- [TASK] Extract every line of the records that contains the word "status", matching case exactly.

- [DATA SUPPLIED]

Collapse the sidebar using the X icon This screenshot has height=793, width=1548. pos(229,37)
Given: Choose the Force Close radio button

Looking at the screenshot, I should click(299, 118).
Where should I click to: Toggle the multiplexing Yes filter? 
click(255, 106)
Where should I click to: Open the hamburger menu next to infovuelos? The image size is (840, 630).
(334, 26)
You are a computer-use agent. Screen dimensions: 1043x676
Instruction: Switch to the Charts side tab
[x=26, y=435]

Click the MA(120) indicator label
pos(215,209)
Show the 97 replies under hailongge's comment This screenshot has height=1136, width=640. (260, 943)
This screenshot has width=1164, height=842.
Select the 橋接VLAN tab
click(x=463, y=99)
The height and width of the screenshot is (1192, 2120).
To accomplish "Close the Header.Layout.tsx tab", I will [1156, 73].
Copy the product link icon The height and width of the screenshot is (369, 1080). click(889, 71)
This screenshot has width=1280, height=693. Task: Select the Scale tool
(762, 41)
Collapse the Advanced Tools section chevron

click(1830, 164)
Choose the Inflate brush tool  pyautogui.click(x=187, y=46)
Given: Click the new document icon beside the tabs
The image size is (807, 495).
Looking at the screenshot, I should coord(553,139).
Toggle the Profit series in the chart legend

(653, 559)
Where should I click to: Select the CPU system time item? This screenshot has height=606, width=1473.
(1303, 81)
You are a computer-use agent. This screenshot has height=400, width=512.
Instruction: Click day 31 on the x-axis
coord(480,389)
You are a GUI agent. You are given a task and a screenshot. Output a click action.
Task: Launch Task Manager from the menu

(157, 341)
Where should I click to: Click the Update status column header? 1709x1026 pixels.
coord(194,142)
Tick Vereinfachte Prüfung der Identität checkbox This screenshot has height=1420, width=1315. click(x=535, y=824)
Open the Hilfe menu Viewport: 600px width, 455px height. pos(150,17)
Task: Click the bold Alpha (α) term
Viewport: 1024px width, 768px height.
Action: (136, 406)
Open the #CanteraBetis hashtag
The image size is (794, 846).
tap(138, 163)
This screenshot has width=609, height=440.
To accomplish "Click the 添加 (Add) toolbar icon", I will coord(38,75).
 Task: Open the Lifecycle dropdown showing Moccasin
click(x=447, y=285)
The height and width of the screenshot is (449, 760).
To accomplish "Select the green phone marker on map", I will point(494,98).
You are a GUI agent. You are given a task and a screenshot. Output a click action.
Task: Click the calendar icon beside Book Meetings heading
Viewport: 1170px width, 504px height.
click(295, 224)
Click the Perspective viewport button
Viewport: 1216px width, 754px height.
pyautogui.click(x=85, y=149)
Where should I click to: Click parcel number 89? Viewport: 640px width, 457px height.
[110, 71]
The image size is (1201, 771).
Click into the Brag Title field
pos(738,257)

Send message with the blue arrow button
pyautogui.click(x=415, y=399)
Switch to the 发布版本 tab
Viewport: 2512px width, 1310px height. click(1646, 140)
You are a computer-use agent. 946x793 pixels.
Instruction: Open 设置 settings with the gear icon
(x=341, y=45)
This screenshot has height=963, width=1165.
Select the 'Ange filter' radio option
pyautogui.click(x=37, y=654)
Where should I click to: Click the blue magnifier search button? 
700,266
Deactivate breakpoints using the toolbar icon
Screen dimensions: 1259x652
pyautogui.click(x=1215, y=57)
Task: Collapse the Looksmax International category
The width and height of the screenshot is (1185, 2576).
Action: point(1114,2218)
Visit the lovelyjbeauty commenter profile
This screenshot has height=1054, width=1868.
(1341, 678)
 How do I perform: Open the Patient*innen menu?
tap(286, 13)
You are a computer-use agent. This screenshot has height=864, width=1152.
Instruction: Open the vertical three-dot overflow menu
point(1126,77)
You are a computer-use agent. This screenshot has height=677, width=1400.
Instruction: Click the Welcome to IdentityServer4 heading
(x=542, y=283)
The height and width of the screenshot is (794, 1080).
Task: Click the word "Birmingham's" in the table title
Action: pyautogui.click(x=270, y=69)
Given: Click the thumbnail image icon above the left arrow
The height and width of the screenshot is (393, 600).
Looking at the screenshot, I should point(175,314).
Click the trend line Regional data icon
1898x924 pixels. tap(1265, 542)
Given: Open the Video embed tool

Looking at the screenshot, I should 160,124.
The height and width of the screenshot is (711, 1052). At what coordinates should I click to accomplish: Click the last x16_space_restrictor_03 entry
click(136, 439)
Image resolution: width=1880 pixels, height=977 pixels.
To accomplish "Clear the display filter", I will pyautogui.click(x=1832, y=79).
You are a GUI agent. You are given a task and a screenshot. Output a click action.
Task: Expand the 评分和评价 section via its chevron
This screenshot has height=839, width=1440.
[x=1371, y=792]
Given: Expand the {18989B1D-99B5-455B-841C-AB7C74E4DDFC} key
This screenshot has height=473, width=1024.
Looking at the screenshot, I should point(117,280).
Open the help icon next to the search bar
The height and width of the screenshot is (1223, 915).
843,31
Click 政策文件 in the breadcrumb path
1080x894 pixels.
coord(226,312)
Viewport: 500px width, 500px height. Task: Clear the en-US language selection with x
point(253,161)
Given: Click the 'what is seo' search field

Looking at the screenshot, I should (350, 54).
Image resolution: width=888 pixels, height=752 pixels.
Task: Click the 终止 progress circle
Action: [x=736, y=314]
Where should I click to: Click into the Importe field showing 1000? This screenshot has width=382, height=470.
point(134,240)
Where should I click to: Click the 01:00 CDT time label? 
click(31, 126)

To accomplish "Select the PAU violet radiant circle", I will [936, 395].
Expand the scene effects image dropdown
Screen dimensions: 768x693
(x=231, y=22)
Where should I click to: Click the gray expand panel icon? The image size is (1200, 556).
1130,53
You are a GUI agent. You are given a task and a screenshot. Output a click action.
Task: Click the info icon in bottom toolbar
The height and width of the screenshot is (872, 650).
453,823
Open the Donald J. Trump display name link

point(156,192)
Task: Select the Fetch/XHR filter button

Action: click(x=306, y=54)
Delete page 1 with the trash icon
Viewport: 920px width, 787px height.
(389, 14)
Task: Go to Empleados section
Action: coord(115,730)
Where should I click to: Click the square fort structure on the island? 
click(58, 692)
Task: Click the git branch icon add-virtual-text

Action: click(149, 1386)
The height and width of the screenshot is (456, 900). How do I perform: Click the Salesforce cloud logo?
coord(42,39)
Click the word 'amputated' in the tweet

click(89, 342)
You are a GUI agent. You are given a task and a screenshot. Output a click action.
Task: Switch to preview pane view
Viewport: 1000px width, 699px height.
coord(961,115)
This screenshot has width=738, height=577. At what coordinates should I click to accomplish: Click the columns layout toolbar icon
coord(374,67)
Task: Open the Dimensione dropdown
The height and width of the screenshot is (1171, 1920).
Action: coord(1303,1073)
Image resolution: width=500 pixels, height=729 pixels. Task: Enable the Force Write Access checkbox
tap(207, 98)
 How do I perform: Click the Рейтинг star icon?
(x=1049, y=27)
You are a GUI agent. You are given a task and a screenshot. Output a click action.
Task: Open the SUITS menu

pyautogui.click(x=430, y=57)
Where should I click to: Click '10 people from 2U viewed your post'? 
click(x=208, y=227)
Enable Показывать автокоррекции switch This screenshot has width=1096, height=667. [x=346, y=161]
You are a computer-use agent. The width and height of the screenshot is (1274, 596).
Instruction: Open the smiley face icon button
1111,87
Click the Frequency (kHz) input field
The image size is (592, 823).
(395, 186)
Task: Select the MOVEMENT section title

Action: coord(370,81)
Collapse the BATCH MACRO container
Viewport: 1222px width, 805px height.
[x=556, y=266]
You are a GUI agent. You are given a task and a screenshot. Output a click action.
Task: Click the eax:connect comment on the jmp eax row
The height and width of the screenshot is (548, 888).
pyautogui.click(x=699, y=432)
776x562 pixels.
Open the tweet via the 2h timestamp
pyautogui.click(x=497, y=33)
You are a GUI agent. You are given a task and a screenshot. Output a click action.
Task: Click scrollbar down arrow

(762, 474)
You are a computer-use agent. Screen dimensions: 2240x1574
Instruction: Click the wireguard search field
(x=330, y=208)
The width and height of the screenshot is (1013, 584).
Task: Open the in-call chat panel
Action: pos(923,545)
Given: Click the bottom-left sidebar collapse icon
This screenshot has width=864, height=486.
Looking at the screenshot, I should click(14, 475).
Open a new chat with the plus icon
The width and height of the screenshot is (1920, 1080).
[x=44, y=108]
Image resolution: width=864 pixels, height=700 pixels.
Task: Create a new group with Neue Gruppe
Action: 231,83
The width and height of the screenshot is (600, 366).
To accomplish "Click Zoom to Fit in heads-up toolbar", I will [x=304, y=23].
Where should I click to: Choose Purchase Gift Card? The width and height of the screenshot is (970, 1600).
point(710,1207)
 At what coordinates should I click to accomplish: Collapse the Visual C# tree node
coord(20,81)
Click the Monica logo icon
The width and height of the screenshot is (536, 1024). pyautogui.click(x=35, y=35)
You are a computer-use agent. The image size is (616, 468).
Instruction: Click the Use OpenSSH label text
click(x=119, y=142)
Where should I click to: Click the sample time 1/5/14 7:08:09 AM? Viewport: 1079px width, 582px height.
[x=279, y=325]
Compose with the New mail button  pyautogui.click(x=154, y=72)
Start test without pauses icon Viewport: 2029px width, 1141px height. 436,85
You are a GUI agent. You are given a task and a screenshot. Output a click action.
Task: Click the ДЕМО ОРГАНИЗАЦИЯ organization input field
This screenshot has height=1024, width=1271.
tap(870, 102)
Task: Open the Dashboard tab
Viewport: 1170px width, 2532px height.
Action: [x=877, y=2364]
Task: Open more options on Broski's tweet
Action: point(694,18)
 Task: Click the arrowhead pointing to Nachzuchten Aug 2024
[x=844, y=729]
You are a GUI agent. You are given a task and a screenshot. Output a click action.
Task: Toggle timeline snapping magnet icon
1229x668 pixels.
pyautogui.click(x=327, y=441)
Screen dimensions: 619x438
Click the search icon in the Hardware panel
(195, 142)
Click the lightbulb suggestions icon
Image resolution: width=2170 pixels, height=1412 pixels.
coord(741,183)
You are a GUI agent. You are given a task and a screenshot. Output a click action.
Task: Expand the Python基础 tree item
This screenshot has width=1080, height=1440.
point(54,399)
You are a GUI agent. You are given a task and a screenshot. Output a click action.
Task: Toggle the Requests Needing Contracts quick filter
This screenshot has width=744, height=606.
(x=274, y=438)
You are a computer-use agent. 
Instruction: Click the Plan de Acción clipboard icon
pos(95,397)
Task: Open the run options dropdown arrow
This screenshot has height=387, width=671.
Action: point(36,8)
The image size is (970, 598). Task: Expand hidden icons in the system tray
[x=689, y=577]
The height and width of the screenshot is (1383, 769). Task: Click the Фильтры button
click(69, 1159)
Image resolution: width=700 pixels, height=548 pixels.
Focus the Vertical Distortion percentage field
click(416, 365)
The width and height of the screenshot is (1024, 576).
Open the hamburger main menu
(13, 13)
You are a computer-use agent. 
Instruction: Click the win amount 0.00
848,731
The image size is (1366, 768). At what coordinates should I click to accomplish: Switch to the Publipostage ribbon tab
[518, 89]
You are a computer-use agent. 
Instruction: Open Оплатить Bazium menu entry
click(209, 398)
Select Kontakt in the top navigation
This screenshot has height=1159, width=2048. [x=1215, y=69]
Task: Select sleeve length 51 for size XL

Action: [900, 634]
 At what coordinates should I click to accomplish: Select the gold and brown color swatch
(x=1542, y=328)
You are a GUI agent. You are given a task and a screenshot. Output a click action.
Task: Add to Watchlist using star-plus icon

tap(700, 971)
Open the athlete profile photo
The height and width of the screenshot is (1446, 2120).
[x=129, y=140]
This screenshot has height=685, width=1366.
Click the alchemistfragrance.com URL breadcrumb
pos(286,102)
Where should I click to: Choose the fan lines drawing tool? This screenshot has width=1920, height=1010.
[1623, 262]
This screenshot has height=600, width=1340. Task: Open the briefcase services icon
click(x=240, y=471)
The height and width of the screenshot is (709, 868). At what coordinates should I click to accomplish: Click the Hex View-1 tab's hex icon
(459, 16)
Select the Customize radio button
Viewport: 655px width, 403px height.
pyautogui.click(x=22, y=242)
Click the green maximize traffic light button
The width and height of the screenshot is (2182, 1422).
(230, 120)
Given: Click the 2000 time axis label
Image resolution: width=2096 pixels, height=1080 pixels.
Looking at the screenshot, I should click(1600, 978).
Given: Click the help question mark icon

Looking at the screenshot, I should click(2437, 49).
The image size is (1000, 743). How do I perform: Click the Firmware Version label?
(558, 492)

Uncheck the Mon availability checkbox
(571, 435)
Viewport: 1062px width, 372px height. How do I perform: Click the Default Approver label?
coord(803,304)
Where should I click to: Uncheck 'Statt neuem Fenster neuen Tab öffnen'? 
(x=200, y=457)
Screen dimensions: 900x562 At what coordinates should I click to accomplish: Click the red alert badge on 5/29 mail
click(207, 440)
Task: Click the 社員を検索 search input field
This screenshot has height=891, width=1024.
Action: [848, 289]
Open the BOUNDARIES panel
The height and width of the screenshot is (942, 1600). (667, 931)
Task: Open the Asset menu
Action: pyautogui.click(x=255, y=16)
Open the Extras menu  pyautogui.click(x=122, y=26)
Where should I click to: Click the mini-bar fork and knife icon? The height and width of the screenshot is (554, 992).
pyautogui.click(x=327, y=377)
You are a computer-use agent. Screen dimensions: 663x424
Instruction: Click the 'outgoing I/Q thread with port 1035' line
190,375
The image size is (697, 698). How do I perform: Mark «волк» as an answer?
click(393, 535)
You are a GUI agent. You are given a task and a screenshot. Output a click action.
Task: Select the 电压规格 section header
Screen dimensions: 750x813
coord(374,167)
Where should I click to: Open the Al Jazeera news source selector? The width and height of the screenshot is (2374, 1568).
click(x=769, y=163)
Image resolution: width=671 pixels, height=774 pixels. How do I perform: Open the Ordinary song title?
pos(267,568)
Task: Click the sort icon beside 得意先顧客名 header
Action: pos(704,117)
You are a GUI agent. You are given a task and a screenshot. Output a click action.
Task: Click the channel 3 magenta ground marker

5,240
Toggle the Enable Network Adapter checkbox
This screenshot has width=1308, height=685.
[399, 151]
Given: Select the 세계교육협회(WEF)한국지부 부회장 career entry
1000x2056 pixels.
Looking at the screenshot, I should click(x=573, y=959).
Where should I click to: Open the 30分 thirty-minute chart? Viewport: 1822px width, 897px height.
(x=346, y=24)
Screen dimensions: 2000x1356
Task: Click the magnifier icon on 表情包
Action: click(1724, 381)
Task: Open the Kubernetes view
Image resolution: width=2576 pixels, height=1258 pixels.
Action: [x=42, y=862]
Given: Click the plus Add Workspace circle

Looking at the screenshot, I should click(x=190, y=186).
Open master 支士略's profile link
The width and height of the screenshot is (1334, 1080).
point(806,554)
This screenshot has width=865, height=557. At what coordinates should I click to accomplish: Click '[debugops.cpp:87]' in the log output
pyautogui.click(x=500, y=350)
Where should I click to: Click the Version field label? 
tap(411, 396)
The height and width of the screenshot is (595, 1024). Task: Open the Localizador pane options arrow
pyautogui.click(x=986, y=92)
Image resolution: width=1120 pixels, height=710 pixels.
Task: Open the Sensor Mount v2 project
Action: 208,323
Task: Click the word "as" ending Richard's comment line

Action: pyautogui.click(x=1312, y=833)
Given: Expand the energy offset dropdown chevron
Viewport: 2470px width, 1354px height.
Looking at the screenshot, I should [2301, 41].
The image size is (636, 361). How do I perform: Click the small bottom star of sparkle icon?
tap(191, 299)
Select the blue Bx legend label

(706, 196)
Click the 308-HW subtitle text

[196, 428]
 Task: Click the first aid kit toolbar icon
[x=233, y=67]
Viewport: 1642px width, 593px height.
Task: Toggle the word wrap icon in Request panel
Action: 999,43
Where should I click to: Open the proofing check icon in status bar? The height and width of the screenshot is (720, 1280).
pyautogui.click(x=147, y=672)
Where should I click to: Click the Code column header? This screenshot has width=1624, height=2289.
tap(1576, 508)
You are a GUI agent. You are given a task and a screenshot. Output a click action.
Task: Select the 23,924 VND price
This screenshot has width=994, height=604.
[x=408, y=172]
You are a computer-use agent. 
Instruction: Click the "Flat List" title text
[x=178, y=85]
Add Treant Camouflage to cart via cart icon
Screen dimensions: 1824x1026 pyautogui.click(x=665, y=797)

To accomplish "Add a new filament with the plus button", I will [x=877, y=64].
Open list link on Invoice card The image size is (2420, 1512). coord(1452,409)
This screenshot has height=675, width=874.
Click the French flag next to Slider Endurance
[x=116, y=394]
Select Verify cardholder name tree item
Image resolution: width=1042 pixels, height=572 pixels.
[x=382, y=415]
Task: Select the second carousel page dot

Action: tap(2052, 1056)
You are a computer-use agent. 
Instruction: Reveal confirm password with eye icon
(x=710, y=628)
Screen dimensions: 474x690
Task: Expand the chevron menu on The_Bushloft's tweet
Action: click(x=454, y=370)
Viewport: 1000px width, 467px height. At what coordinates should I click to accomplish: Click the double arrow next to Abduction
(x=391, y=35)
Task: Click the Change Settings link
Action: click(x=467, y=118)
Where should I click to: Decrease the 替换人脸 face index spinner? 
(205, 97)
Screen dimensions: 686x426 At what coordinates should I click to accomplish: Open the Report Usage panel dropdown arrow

- [REPLY]
Where should I click to: Click the Update status column header? 1709x1026 pixels.
Where should I click to: Open the proofing check icon in status bar? The height and width of the screenshot is (720, 1280).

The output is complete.